▶ WHAT THE TASK REQUIRES
Rewrite the data from the line containing "Identify the location of motion-preview." through the end, including both, and multiply every coordinate in the answers by 2.3, rounding to whole numbers with halves rounded up. Leave the pictures out.

Data drawn from a collection:

§

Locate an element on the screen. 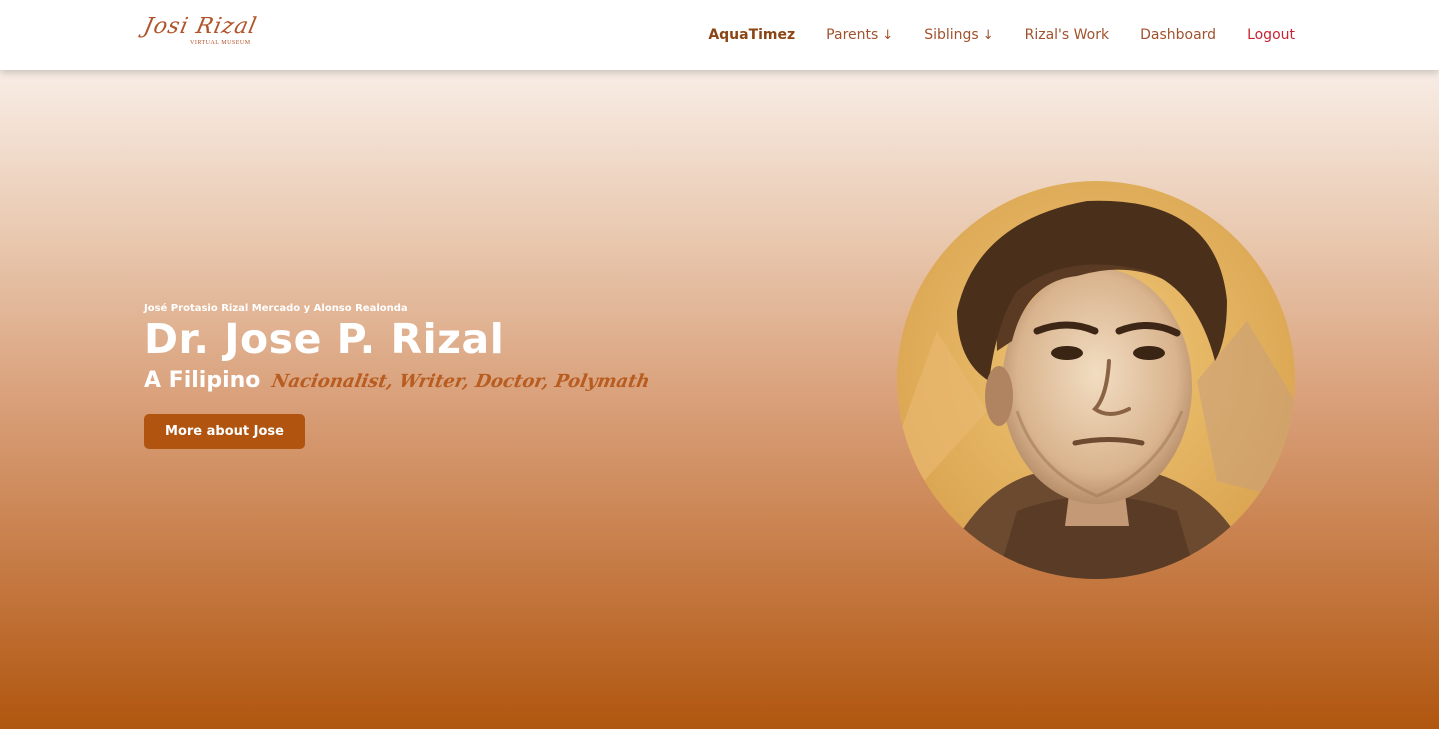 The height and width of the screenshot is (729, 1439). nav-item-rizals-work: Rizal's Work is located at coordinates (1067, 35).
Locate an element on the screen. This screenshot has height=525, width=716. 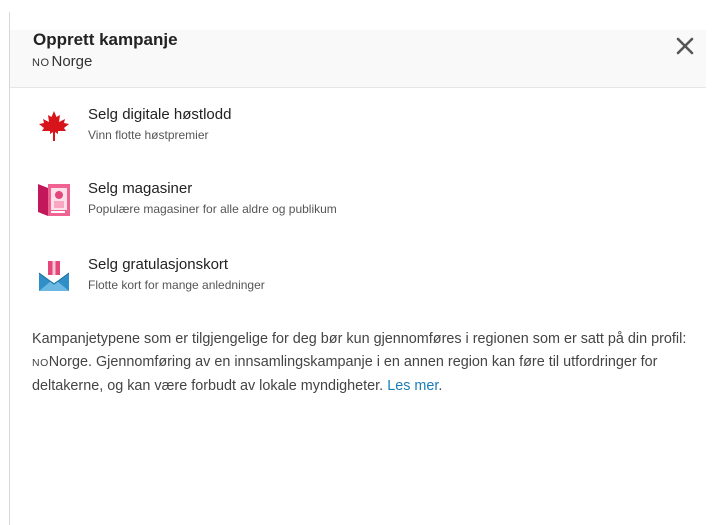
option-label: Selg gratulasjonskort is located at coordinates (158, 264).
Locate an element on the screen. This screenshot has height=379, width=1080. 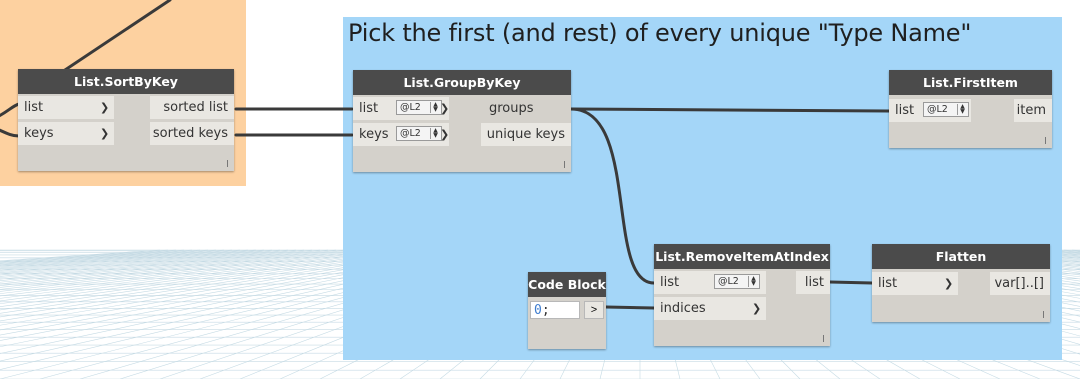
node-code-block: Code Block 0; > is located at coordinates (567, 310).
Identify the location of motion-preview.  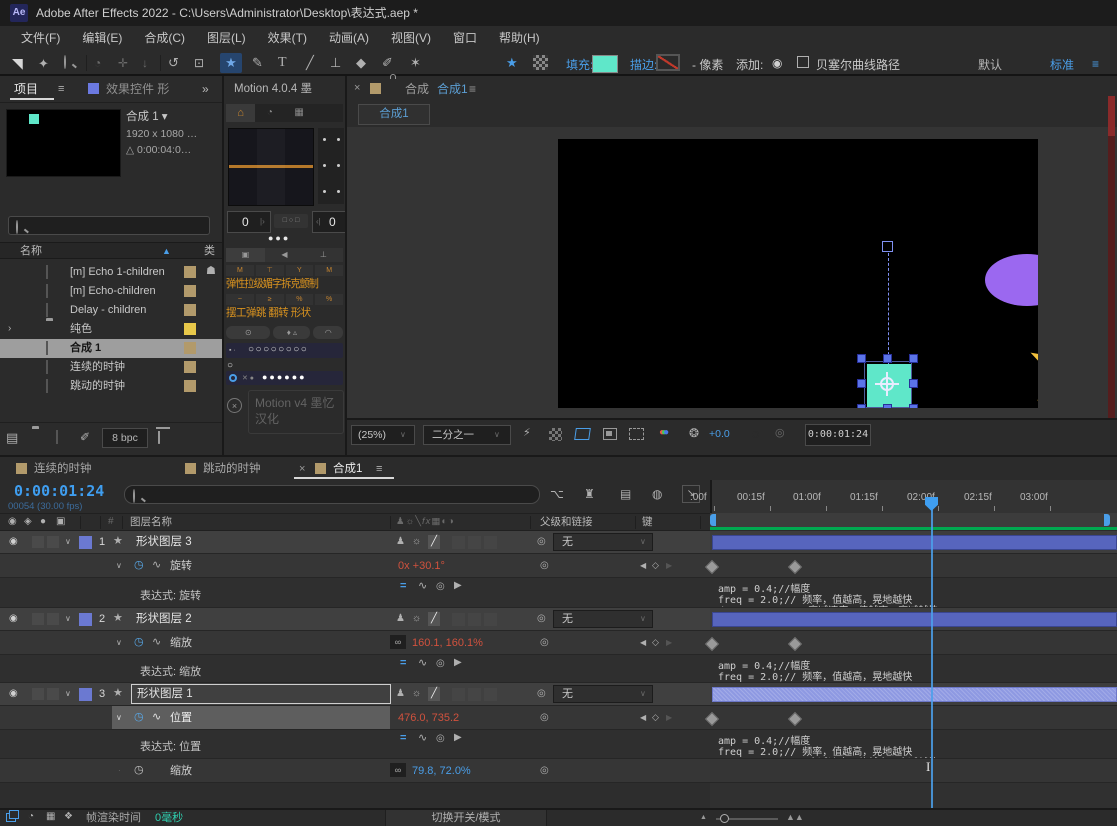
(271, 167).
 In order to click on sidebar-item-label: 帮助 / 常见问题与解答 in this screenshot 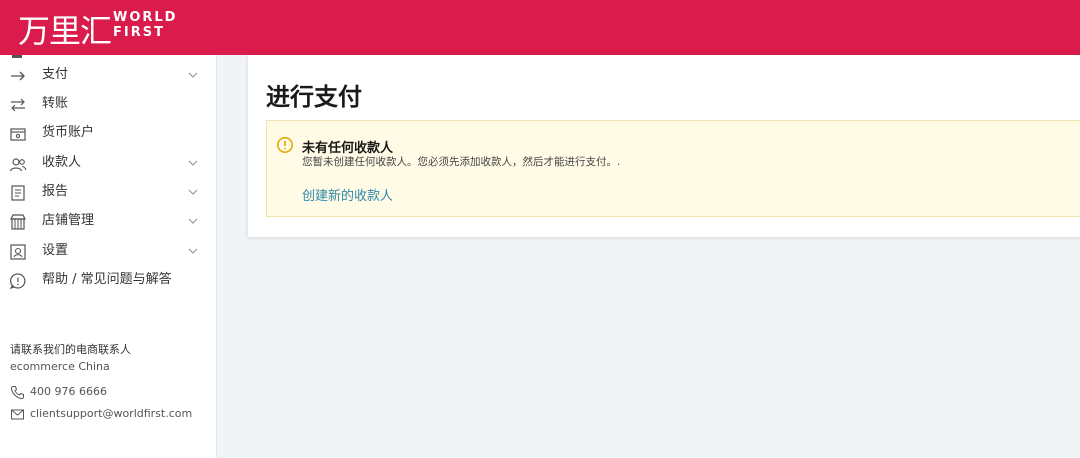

§

▶ RESPONSE TO THE TASK
Identify the location of motion-preview.  
(623, 384).
 In order to click on sidebar-item-label: 帮助 / 常见问题与解答 in this screenshot 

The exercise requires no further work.